EXPLOSION OF THE PROPELLER INKERMANN AT TORONTO, C. W.
THE propeller Inkermann, Captain Brown, two years old, five hundred tons burden, put into Toronto on Wednesday, May 27, to discharge a cargo of oats at Brown's wharf. On Friday afternoon she prepared to start for St. Catharines, with everything apparently safe on board. She had backed a short distance into the bay, and had just commenced her direct course onwards when a dreadful explosion took place. Men and portions of the were sent high into the air. The vessel herself was literally torn to pieces. The noise of the explosion was heard on the wharves all round, and told that a dreadful accident had occurred. For some moments the ill-fated vessel was completely enveloped by dense clouds of steam and smoke; when they were cleared away the appalling nature of the catastrophe was at once apparent from the shore, and numbers of small boats hurried to the fatal spot to give all the assistance in their power to the survivors. The Highlander, Capt. Schofield, also promptly proceeded to the spot, and having fastened a rope to the wreck, commenced hauling it towards shore. But when it had been brought to within about twenty yards of the wharf it sunk. Efforts were instantly made to clear away the rubbish and get out the survivors and the bodies of the dead.
Captain M. Brown had a most providential escape. The purser was taken out alive, but died on his way to the hospital. Two women, Catharine A. McRae and Elizabeth McGill, were also taken from the wreck, and were so much injured that for a time they were supposed to be dead. After a little while, however, they both showed signs of life, and were taken to Browne's wharf, where they were placed on temporary beds, it being deemed inexpedient to remove them further in their dangerous state. At six o'clock the woman McGill appeared to be in a dying state, Drs. Bovel, Hodder, Cotter, &c., were speedily in attendance on them, hut they entertained no hopes of their recovery. It was not expected that she could survive during the night. She was sister to McGill, the fireman, and was only taking a pleasure trip with her brother when the accident befel her. The appearance of both of them lying side by side was melancholy in the extreme.

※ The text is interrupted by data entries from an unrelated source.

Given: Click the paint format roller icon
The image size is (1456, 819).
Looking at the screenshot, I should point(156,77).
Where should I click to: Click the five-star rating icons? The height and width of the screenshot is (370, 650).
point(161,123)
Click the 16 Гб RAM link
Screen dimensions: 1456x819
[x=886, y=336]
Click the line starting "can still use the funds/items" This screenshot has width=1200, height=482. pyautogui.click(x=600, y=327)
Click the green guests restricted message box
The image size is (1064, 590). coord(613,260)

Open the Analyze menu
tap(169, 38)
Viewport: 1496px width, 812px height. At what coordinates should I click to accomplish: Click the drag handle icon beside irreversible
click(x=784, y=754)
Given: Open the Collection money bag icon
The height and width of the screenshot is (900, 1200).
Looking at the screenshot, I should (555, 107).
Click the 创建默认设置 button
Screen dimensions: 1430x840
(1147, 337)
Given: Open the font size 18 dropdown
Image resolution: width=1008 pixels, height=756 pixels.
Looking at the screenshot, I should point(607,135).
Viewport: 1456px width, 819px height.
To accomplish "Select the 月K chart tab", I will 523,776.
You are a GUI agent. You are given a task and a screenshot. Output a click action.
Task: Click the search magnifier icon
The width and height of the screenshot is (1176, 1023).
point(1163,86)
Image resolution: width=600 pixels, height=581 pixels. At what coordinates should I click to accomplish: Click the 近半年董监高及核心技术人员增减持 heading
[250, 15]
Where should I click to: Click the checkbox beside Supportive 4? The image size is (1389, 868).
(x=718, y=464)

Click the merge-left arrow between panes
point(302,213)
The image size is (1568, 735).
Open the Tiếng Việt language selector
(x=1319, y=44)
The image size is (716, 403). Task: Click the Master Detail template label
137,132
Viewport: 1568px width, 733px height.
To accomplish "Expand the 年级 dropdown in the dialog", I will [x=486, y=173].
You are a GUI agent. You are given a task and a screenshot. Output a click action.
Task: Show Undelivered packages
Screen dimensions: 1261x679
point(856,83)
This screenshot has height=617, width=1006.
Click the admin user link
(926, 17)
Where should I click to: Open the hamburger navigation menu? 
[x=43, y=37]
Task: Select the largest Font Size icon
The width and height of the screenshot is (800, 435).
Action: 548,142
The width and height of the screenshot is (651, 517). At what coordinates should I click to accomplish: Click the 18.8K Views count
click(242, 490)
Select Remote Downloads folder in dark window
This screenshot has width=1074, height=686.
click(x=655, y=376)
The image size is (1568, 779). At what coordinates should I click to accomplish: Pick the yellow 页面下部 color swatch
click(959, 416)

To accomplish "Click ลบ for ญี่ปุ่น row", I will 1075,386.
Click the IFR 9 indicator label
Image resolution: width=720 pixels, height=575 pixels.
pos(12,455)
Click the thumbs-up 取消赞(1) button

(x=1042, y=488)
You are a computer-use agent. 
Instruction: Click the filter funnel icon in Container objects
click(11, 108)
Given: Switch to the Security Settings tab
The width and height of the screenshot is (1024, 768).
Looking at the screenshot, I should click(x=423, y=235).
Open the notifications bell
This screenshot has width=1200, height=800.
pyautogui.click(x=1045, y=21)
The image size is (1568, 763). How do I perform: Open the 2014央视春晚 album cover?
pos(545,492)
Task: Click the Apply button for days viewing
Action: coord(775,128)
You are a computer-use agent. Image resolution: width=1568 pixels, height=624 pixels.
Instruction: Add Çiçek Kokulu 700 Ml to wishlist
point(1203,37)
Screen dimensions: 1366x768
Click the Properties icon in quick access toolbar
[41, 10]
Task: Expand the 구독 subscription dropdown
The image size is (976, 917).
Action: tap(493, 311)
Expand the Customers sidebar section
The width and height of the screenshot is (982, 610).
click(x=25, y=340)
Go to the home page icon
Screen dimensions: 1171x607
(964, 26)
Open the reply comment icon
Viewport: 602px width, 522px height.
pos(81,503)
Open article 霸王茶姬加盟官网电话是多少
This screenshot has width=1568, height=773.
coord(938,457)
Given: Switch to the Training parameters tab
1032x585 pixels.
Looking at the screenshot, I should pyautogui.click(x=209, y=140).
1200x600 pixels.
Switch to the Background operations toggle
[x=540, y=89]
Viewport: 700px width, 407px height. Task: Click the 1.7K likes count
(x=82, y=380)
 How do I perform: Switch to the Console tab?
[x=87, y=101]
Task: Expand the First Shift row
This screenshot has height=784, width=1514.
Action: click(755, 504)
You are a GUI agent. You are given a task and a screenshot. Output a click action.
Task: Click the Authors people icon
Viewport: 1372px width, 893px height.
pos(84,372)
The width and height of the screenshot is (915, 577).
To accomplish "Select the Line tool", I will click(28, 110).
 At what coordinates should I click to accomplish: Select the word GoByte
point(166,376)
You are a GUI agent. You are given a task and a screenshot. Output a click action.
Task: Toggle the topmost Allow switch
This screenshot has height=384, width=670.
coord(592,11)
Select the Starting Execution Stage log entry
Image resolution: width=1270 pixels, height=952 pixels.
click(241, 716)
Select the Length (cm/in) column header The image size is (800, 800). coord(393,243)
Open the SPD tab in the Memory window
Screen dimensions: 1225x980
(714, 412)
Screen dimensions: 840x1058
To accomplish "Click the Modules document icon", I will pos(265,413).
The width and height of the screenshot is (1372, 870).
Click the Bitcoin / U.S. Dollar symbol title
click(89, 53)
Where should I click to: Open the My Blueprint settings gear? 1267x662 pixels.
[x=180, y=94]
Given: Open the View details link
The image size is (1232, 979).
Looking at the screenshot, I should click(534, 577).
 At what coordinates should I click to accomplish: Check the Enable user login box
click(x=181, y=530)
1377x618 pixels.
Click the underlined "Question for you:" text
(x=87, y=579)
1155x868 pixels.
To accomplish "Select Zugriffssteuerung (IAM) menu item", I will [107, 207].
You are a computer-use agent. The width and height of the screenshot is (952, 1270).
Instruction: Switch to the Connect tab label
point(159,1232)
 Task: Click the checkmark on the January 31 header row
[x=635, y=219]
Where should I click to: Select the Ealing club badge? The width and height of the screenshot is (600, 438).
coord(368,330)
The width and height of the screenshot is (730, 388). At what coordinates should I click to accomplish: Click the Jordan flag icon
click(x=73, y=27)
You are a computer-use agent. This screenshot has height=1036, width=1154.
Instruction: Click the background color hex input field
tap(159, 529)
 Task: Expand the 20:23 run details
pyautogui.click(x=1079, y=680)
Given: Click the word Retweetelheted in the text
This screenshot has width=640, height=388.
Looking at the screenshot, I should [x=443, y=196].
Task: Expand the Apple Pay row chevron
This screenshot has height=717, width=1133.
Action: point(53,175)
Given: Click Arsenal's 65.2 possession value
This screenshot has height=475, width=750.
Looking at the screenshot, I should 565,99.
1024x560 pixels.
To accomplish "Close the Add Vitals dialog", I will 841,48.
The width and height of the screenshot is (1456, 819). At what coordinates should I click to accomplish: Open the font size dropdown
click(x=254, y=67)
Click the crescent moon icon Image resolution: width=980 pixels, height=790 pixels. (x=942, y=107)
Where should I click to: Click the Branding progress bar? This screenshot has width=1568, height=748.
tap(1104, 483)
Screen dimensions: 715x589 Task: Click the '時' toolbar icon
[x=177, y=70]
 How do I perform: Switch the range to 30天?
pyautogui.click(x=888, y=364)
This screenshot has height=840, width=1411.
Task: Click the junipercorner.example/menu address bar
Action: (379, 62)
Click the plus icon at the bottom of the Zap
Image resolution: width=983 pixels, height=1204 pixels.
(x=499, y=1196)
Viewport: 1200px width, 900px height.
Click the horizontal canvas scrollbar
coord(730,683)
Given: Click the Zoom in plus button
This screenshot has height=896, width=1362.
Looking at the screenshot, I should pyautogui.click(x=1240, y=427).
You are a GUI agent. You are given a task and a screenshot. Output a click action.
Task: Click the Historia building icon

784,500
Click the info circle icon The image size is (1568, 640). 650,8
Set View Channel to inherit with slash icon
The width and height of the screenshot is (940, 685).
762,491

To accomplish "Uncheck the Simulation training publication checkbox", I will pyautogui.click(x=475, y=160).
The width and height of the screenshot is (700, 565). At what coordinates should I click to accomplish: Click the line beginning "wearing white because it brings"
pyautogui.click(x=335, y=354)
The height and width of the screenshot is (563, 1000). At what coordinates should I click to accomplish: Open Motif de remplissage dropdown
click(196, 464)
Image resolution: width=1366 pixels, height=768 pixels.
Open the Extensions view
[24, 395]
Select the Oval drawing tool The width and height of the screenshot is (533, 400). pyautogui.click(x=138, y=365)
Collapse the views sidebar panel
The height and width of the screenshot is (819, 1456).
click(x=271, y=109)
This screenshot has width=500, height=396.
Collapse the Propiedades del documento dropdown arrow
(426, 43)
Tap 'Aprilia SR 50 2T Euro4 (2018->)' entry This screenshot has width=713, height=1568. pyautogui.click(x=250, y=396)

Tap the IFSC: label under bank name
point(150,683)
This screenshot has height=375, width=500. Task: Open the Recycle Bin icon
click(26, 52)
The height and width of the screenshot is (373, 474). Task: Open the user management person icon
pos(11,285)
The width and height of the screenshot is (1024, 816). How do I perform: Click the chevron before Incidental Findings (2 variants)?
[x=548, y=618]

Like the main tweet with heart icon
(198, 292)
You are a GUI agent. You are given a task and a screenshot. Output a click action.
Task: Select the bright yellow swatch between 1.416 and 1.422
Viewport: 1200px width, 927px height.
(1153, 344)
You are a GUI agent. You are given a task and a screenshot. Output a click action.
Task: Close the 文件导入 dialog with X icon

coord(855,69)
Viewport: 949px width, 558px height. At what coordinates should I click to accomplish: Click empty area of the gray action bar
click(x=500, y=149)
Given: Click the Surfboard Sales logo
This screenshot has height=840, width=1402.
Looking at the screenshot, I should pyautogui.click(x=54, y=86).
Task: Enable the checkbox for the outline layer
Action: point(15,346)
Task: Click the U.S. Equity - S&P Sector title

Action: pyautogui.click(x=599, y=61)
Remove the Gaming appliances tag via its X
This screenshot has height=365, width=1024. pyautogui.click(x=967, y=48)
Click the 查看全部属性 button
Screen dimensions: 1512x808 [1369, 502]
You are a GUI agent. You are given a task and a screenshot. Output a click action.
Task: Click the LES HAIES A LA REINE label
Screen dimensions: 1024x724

The labor of removing the rubbish of the wreck was continued in order to find the bodies still missing, and to save as much property as possible. People present appeared, however, to be paralyzed by the nature of the shock. Six of the crew, much injured, some of them it is feared fatally, were taken from the wreck and immediately sent to the hospital. Three men were taken out dead; which, with the purser already noticed as dead, makes the number of dead bodies four, as found up to a late hour. Thus, the six men in hospital, the four dead, the three men uninjured, the captain, and the two women, make sixteen, which leaves at least seven more to be accounted for, and who we greatly fear may be classed as dead — nay, we regret to say it is almost certain such is the fact. One of the men taken from the wreck had his head completely taken off. None of the dead, with the exception of the purser, have been yet recognized. The accident was caused by the lowness of the water in the boiler, and then suddenly letting on cold water while the boiler was too much heated — hence the explosion. The force of the explosion must have been dreadful, as the ship was shattered from stem to stern, and the massive chain cable was snapped asunder in different pieces, a portion of it having been thrown to and twisted around the top-mast, which still stands. The calamity caused a painful sensation of sorrow throughout the city and for hours, until night set in, the adjacent wharves were crowded by thousands of anxious spectators.
The spirited sketch which we give of the wreck was taken by our artist correspondent, Mr. Armstrong, instantly after the explosion, he happening at the time to be on Browne's wharf.